- Born: Kenneth Reginald Harrap 20 November 1931
- Died: 9 February 2017 (aged 85)
- Occupation: Oncological biochemist
- Employer: Institute of Cancer Research

= Kenneth Harrap =

British oncological biochemist

Professor Kenneth Reginald Harrap (1931-2017) was a British oncological biochemist.

== Early life and education ==

Harrap was born in Streatham, London, on 20 November 1931. He was educated at Woking Grammar School and George Green's School, London.

He graduated with a BSc in Chemistry from the University of London, then worked for a while as an analytical chemist at Hopkins & Williams.

In 1964 He spent a sabbatical period as a visiting fellow at the Children's Cancer Research Foundation in Boston, United States.

He received a DSc in Pharmacology and Biochemistry from London University in 1977.

== Career ==

The early part of his career was directed at identifying biochemical abnormalities of cancer cells.
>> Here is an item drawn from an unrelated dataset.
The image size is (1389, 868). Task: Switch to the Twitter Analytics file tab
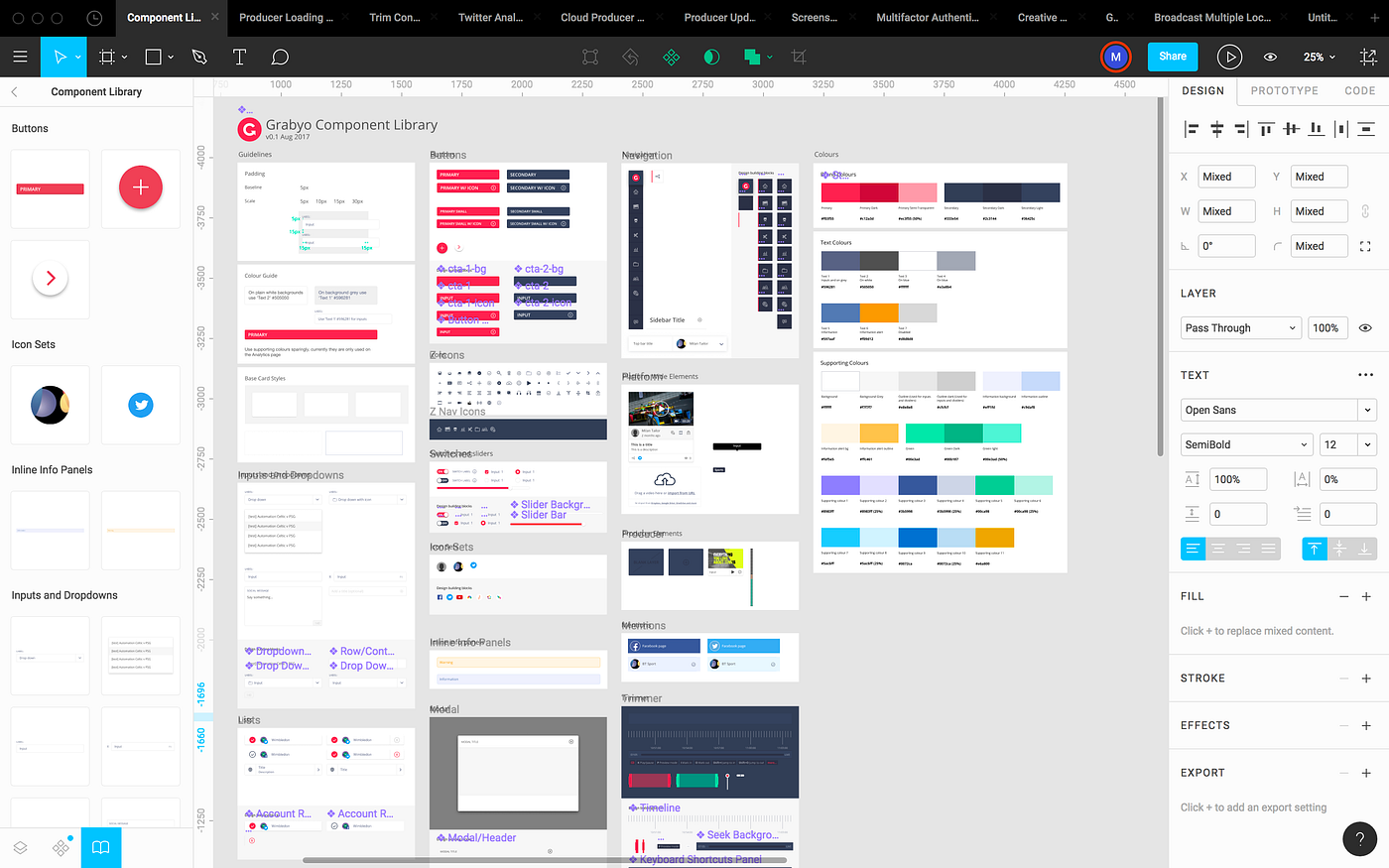[x=493, y=18]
In 1956 he moved to the Institute of Cancer Research's Chester Beatty Research Institute in London. He was promoted to Head of the Department of Applied Biochemistry in 1970, Head of the Department of Biochemical Pharmacology in 1977, Chairman of the Drug Development Section in 1982, and Director of the CRC's Centre for Cancer Therapeutics in 1994.

Harrap chaired the British Association for Cancer Research from 1987 to 1990.

He was elected a Fellow of the Royal Society of Chemistry, and received the American Association for Cancer Research's Bruce F. Cain award and the Barnett Rosenberg Award, both in 1995. He was made a Commander of the Order of the British Empire (CBE) in the 1998 New Year Honours, "for services to cancer research".

He is credited with the discovery of Carboplatin, JM 216 (Satraplatin), and AMD 473.

=== Platinum based anti-cancer agents ===

A collaboration with Johnson Matthey established by Professor Tom Connors was expanded into an extensive search for an effective but less toxic therapy to replace Cisplatin.

JM8 was identified and successfully launched as Carboplatin (Paraplatin) by Bristol Myers Squibb in 1986. This achievement was recognized in 1991 with the Queens Award for Technological Achievement, awarded jointly to the Drug Development Section at the Institute of Cancer Research, of which Harrap was Head, to the Royal Marsden Hospital, and to Johnson.

===Antimetabolite anticancer drugs ===

Harrap's interest in antimetabolites as cancer drugs led to a collaboration with AstraZeneca on the development of thymidylate synthase inhibitors. Raltitrexed was developed and launched as Tomudex.

Building on the work done by Harrap's group, thymidylate synthase has continued to be a target of interest for the development of anti cancer drugs. One of these, BGC 945, has been taken into clinical trial at the Royal Marsden, and licensed to Carrick for further clinical development.

== Retirement ==

Harrap became emeritus professor of pharmacology at the University of London, a distinguished emeritus fellow of the Cancer Research Campaign, and an associate and visiting scientist at the Institute of Cancer Research on his retirement in 1997. He was profiled as the "Cover Legend" in volume 58, issue 21 (November 1998) of the journal Cancer Research, which featured his portrait photograph on its front page and described him as "one of Britain's top leaders in the field of cancer chemotherapy".

Harrap joined his wife Dr. Beverley Weston to form Weston and Harrap Consulting, advising start up and small biotech companies on cancer drug development and commercial potential.

He died on 9 February 2017. He was survived by his wife, two daughters, and grandchildren.`

The University of London's Harrap Chair of Pharmacology and Therapeutics is endowed in his honour. A blue plaque commemorating the work of the Institute for Cancer Research, including the discovery of Carboplatin, was erected by the Royal Society of Chemistry in 2018. Beverley Weston was one of the speakers at the event.